Reforma Tributária e os Fundos de Investimento
O senador Eduardo Braga, do MDB do Amazonas, que atua como relator do segundo projeto de regulamentação da reforma tributária, intitulado PLP 108/2024, introduziu novas diretrizes relacionadas à cobrança da CBS (Contribuição Sobre Bens e Serviços) e do IBS (Imposto sobre Bens e Serviços) em relação aos FIIs (Fundos de Investimento Imobiliário) e Fiagros (Fundos do Agronegócio do Brasil). De acordo com Braga, essas normas atendem a uma exigência da equipe econômica do governo.
Atualmente, a legislação vigente prevê que esses fundos são isentos dessa tributação.

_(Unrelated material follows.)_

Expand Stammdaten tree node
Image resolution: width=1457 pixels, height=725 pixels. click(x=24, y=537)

No entanto, existe uma preocupação a respeito da segurança jurídica relacionada às condições em que essa isenção se aplica, uma vez que há vetos sobre o assunto ainda pendentes de apreciação no Congresso Nacional.
Condições para Isenção
Braga, em sua proposta, consolida que a isenção será válida para FIIs e Fiagros, desde que cumpram os seguintes requisitos:
- Operem com bens imóveis ou direitos reais sobre imóveis;
- Tenham suas cotas negociadas exclusivamente em bolsa ou em mercado organizado;
- Possuam um mínimo de 100 cotistas;
- Não apresentem concentração excessiva de cotas, ou seja, não podem ter cotistas que possuam mais de 20% das cotas ou grupos familiares detentores de mais de 40%;
- Não podem ter cotistas que sejam pessoas jurídicas possuindo mais de 50% das cotas do fundo.

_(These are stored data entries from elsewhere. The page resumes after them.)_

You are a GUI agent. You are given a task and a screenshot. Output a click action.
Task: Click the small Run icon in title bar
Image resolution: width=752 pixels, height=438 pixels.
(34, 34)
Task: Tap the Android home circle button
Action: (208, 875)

Ainda, haverá isenção para FIIs e Fiagros que não atendam diretamente aos critérios mencionados, mas que tenham mais de 95% de suas cotas detidas por:
- Outros FIIs ou Fiagros qualificados;
- Fundos constituídos no Brasil exclusivamente para previdência complementar e planos de seguros de vida, que sejam regulados e fiscalizados por órgãos governamentais competentes;
- Fundos de pensão ou entidades reguladas;
- Fundos cuja composição patrimonial seja exclusivamente de ativos financeiros que sejam regulamentados pela Comissão de Valores Mobiliários (CVM), os quais também não serão considerados contribuintes.
Fundos Tributados
Os fundadores e Fiagros que não cumprirem os critérios de isenção estarão sujeitos à tributação pela CBS e pelo IBS. Os seguintes grupos de fundos serão tributados:
- Fundos imobiliários ou Fiagros que não atendam aos requisitos estabelecidos para isenção;
- Fundos que sejam classificados para fins de tributação como pessoa jurídica;
- FIDC (Fundos de Investimento em Direitos Creditórios) e outros fundos que antecipem recebíveis e não se caracterizem como entidades de investimento.

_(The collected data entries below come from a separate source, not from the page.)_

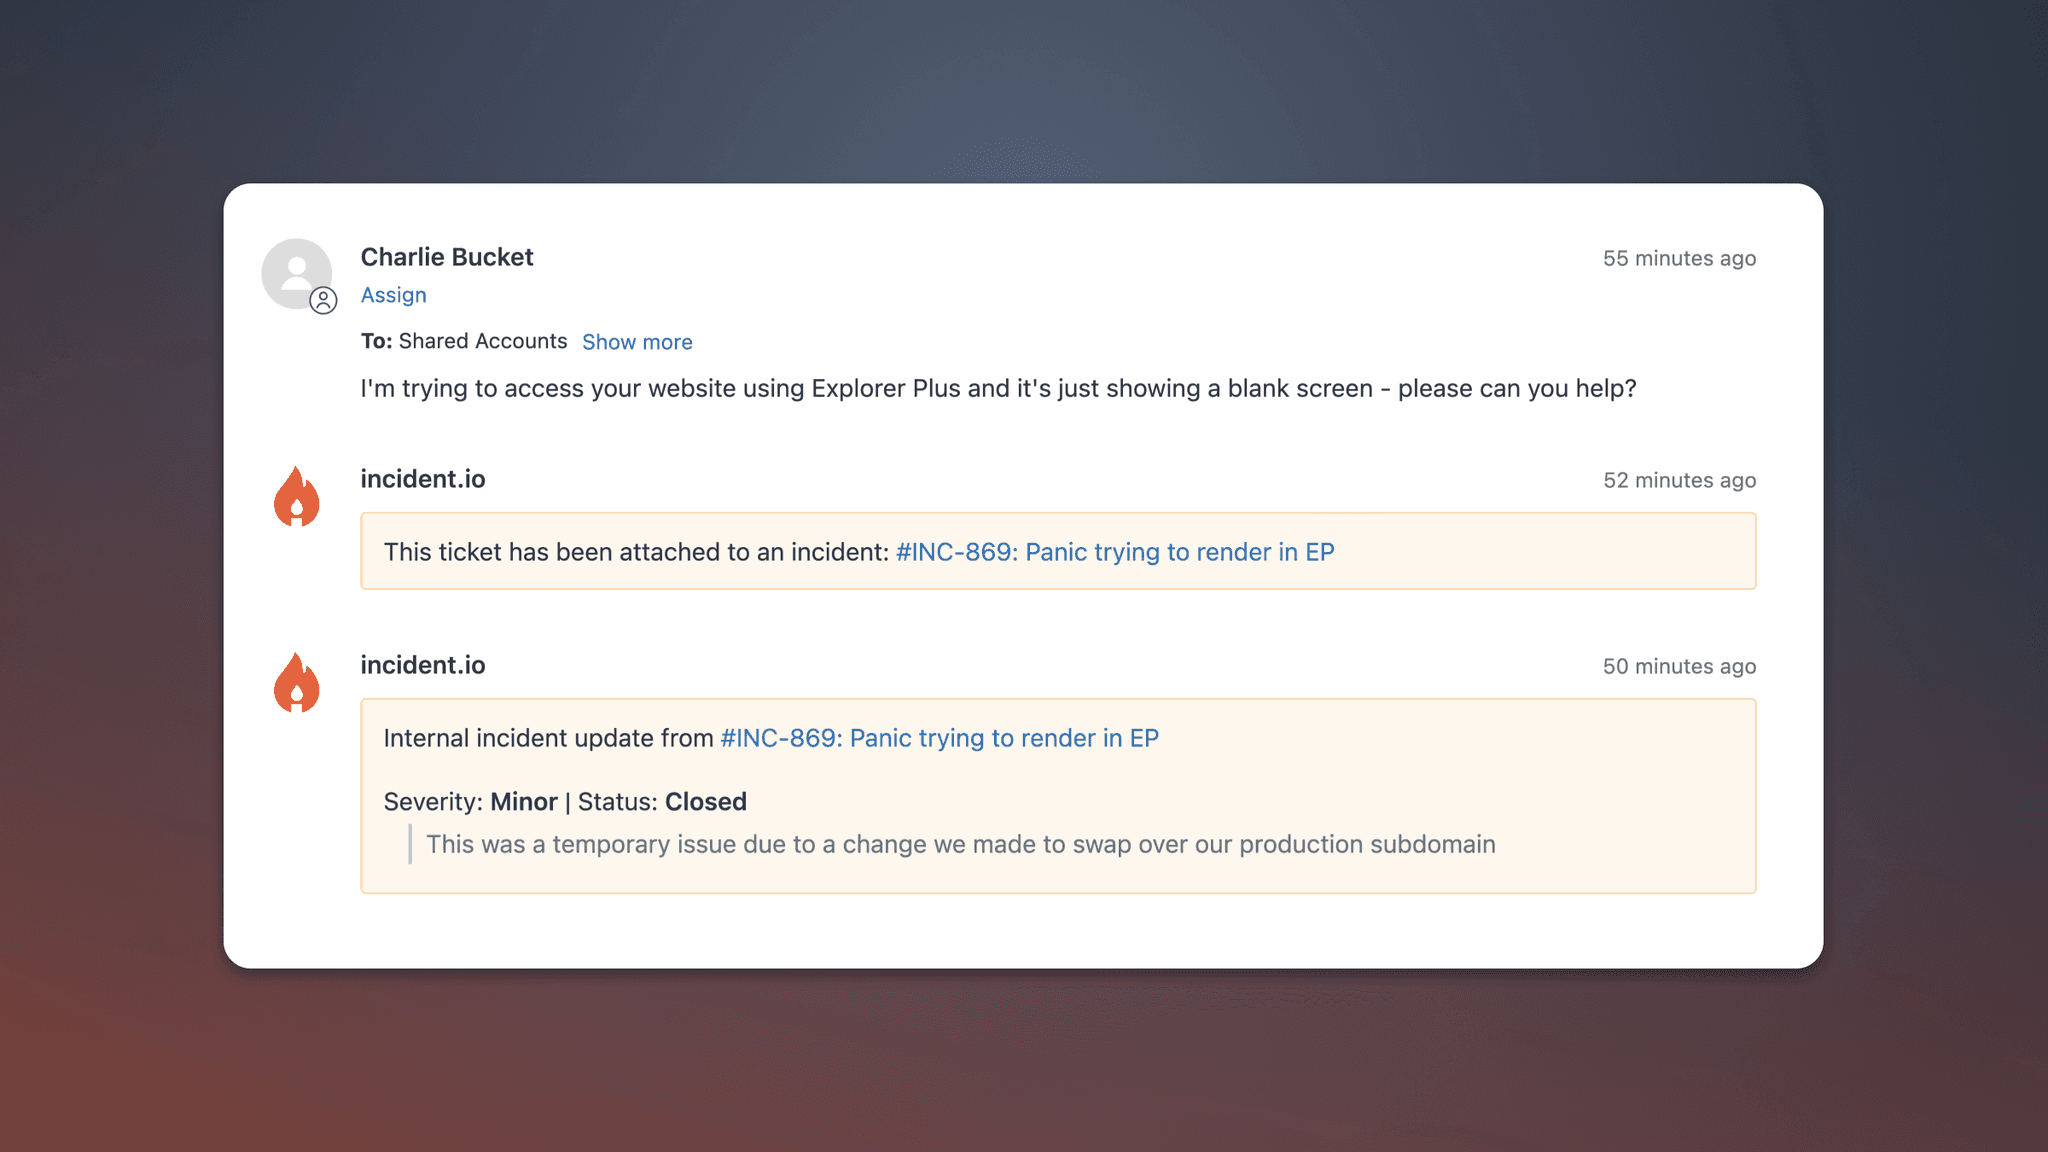2048x1152 pixels.
Task: Click the quoted temporary issue explanation
Action: pos(960,844)
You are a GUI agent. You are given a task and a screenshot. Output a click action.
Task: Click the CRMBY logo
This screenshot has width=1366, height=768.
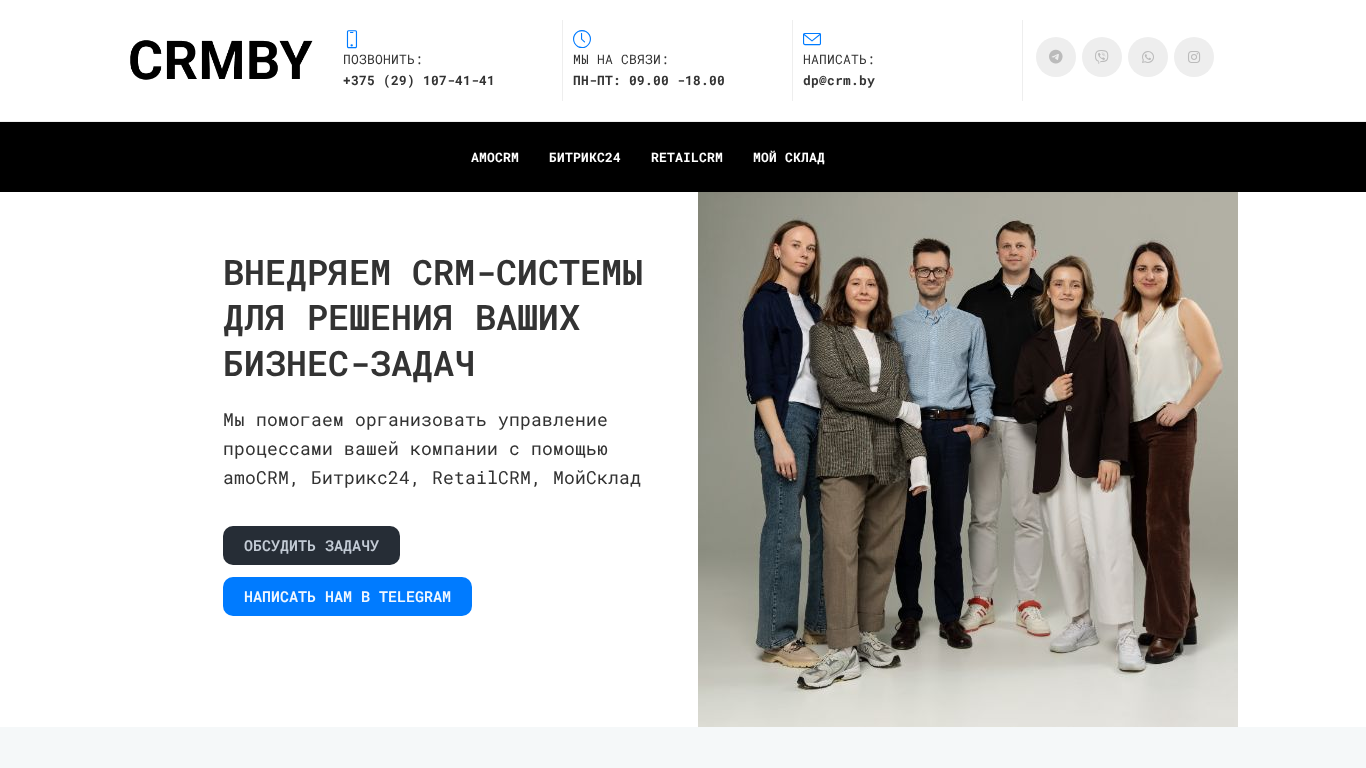221,61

Histórico da Tributação dos Fundos
A isenção da CBS e do IBS para fundos de investimento e patrimoniais havia sido prevista no primeiro projeto de regulamentação da reforma tributária, conhecido como PLP 68/2024. Contudo, essa parte do projeto foi vetada pelo presidente Luiz Inácio Lula da Silva, do PT. Entretanto, o Congresso acabou derrubando o veto, restabelecendo a isenção. É importante frisar que a revogação se restringiu apenas a uma parte do trecho relacionado à tributação, e os vetos sobre as condições relacionadas à isenção ainda permanecem sem análise.
Os vetos pendentes dizem respeito a partes de leis que foram revogadas pela medida provisória 1.303/2025, que aborda ações para conter a alta do IOF (Imposto sobre Operações Financeiras). Braga, juntamente com a equipe econômica, argumentam que, caso os vetos restantes sejam derrubados, isso poderia restaurar trechos de leis que já não têm validade, o que resultaria em uma insegurança jurídica para o setor.
O senador enfatiza que as alterações propostas visam resolver esse conflito e prevenir a "utilização indevida de fundos de investimento como uma estratégia de planejamento tributário".